■ WORK ORDER ■
The records that follow are to be transcribed in full, without their images.

....

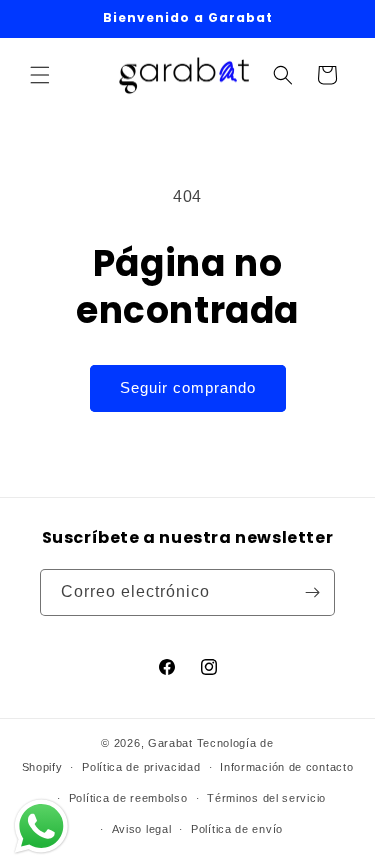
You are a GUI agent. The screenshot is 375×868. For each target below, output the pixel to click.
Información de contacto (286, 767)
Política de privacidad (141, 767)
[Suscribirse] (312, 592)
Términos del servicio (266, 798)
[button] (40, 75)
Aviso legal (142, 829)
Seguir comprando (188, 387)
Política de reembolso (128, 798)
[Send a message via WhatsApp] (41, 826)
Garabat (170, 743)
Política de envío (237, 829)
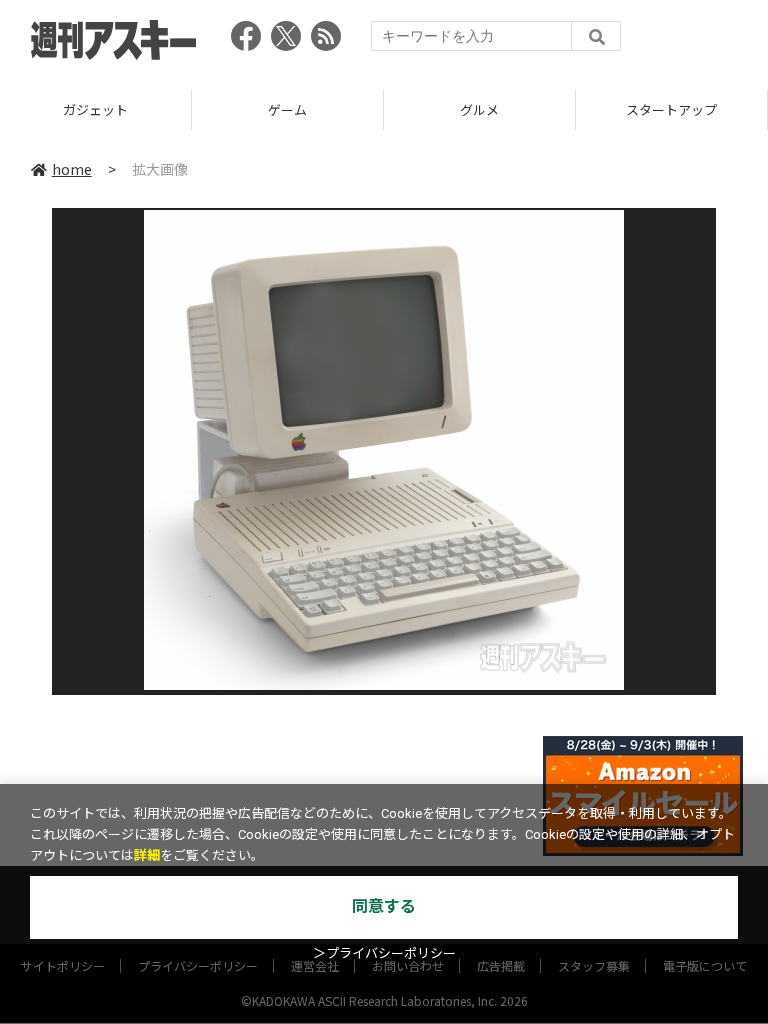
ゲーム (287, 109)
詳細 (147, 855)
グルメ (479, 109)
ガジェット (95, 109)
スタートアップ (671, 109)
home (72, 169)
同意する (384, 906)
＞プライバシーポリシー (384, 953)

....

■ WRITTEN SOLUTION ■
You are a GUI agent. The screenshot is 375×868. For each target below, output the pixel to click.
Información de contacto (286, 767)
Política de privacidad (141, 767)
[Suscribirse] (312, 592)
Términos del servicio (266, 798)
[button] (40, 75)
Aviso legal (142, 829)
Seguir comprando (188, 387)
Política de reembolso (128, 798)
[Send a message via WhatsApp] (41, 826)
Garabat (170, 743)
Política de envío (237, 829)
ゲーム (287, 109)
詳細 (147, 855)
グルメ (479, 109)
ガジェット (95, 109)
スタートアップ (671, 109)
home (72, 169)
同意する (384, 906)
＞プライバシーポリシー (384, 953)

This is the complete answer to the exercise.